◆ **EXCERPT TO READ**:
--- BEGIN ---
# Moose is Turning 1!!



## samkins (Apr 15, 2013)

Our little guy is turning one. I originally wanted to have a doggie birthday party, but it is too close to the holidays. So I had this adorable announcement made and sent it to friends and family (of course I sent it out early, so it wouldn't get overlooked with all of the holiday cards) !! I love my baby boy!!


----------



## redbirddog (Apr 23, 2010)

Happy birthday Moose.

That was my Bailey's first name. Once I got him, it was Repo and then a week later we settled on Bailey.

The adventures of the teen years are just around the corner.

Happy trails,
RBD


----------



## dextersmom (Oct 29, 2013)

I LOVE IT! Happy birthday, Moose!


----------



## Chaos911 (Oct 30, 2013)

Too Funny. Made a lot of people smile when they opened mail


----------



## einspänner (Sep 8, 2012)

Happy Birthday, Moose! I love that he has a middle name too!


----------



## mswhipple (Mar 7, 2011)

Also wishing Moose a very happy first birthday!! ;D ;D ;D ;D ;D


----------



## Canadian Expy (Feb 27, 2013)

Love the birthday card! Happiest of birthdays Moose!!


----------



## Janders (Feb 27, 2014)

LOVE the birthday card! What a great idea!


----------



## jld640 (Sep 29, 2010)

Happy Birthday Moose!


----------
--- END ---
◆ **EXTRACTED ENTRIES**:
--- BEGIN ---
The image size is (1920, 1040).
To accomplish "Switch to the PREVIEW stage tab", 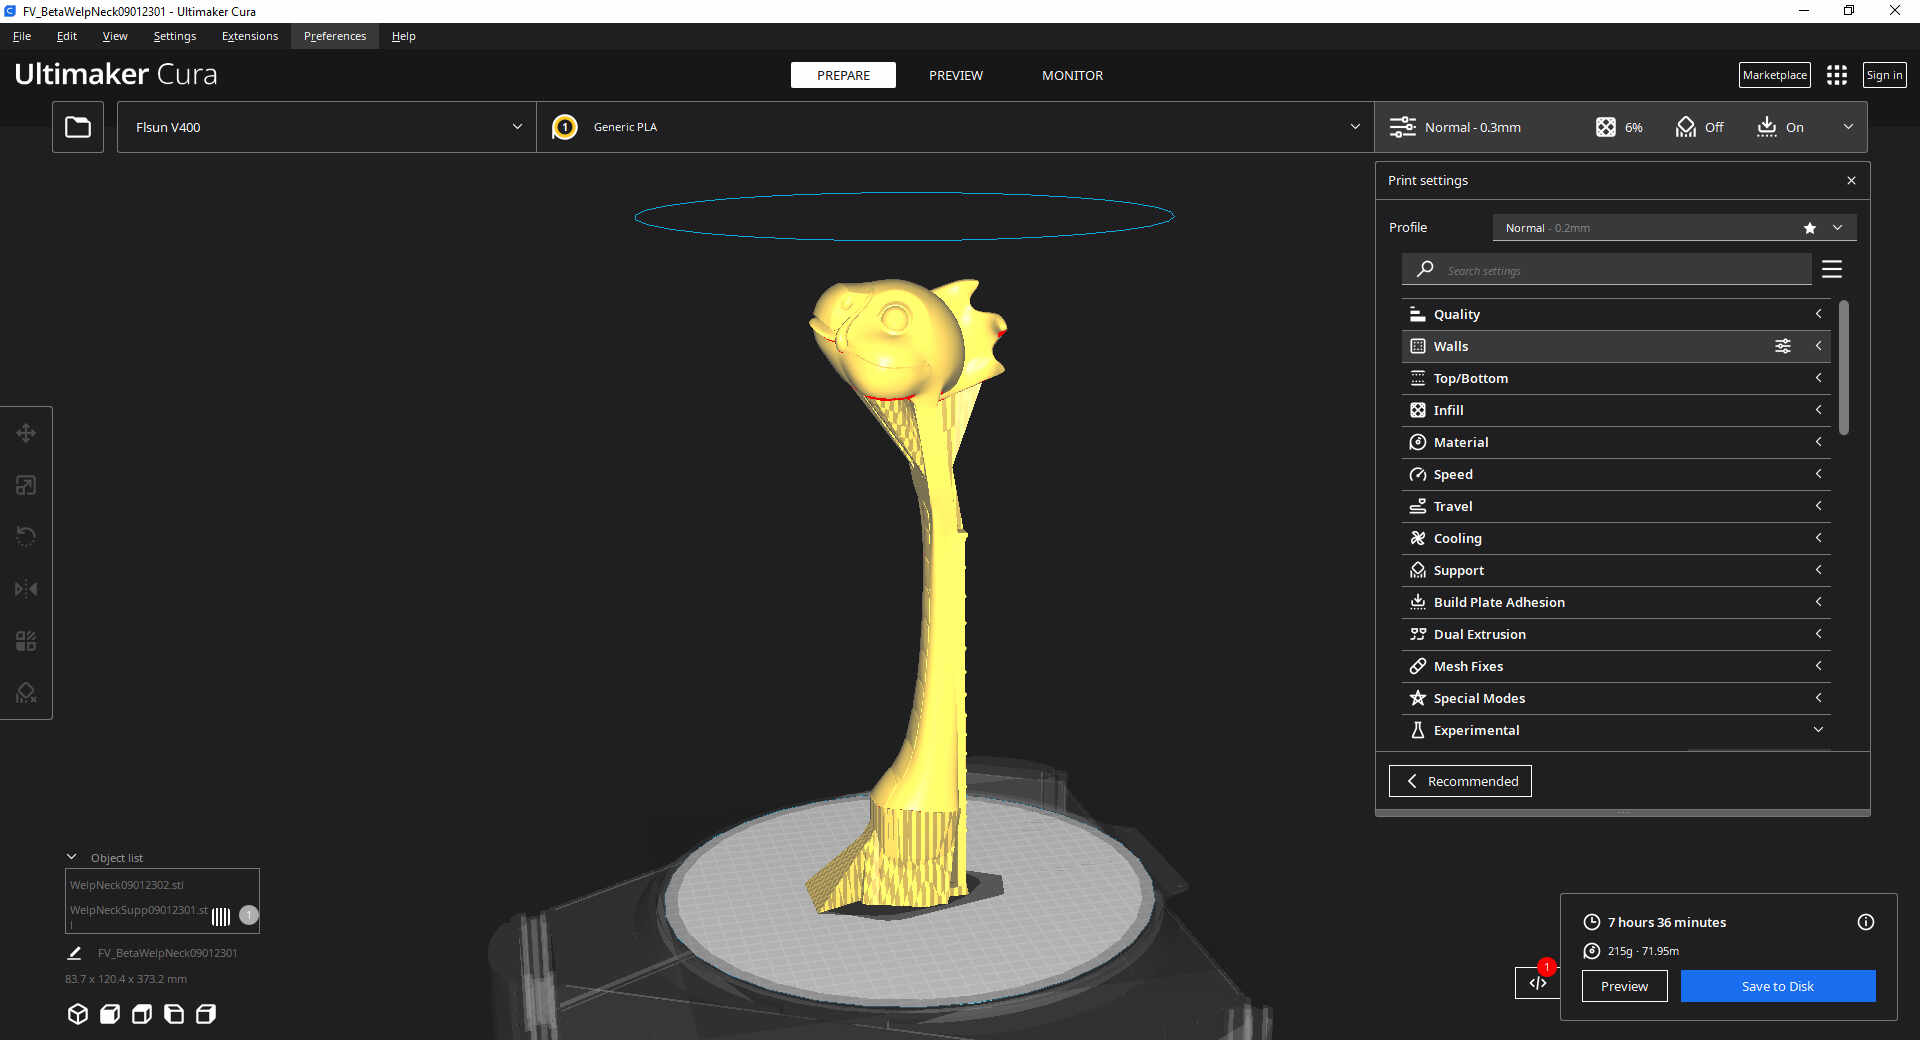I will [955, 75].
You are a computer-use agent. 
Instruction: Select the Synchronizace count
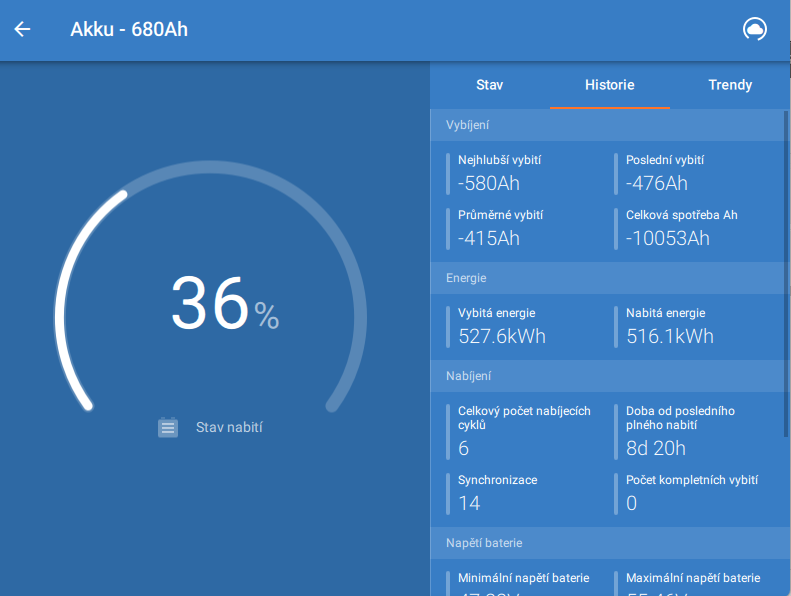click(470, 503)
--- END ---
--- BEGIN ---
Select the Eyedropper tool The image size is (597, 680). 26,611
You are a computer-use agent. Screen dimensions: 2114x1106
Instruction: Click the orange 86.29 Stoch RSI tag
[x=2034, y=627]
--- END ---
◆ **TASKS TO COMPLETE**:
**A.** Using the forum thread about Moose's first birthday, decide whether each statement agrees with it: (i) The first poster mailed the announcement early so it would not get lost among holiday cards. (ii) redbirddog's dog was called Repo before being called Moose. (iii) The first poster held a doggie birthday party for Moose. Answer yes or no for each, and quote the deciding words of the thread.
**B.** In the records, retype the lines starting with the line that contains "Select the Eyedropper" and going on through the line that contains "[x=2034, y=627]". Include both of those lines and nothing else.

◆ **TASK-BY-TASK ANSWERS**:
**A.**
(i) Yes: "of course I sent it out early, so it wouldn't get overlooked with all of the holiday cards"
(ii) No: "That was my Bailey's first name. Once I got him, it was Repo and then a week later we settled on Bailey."
(iii) No: "I originally wanted to have a doggie birthday party, but it is too close to the holidays."

**B.**
Select the Eyedropper tool The image size is (597, 680). 26,611
You are a computer-use agent. Screen dimensions: 2114x1106
Instruction: Click the orange 86.29 Stoch RSI tag
[x=2034, y=627]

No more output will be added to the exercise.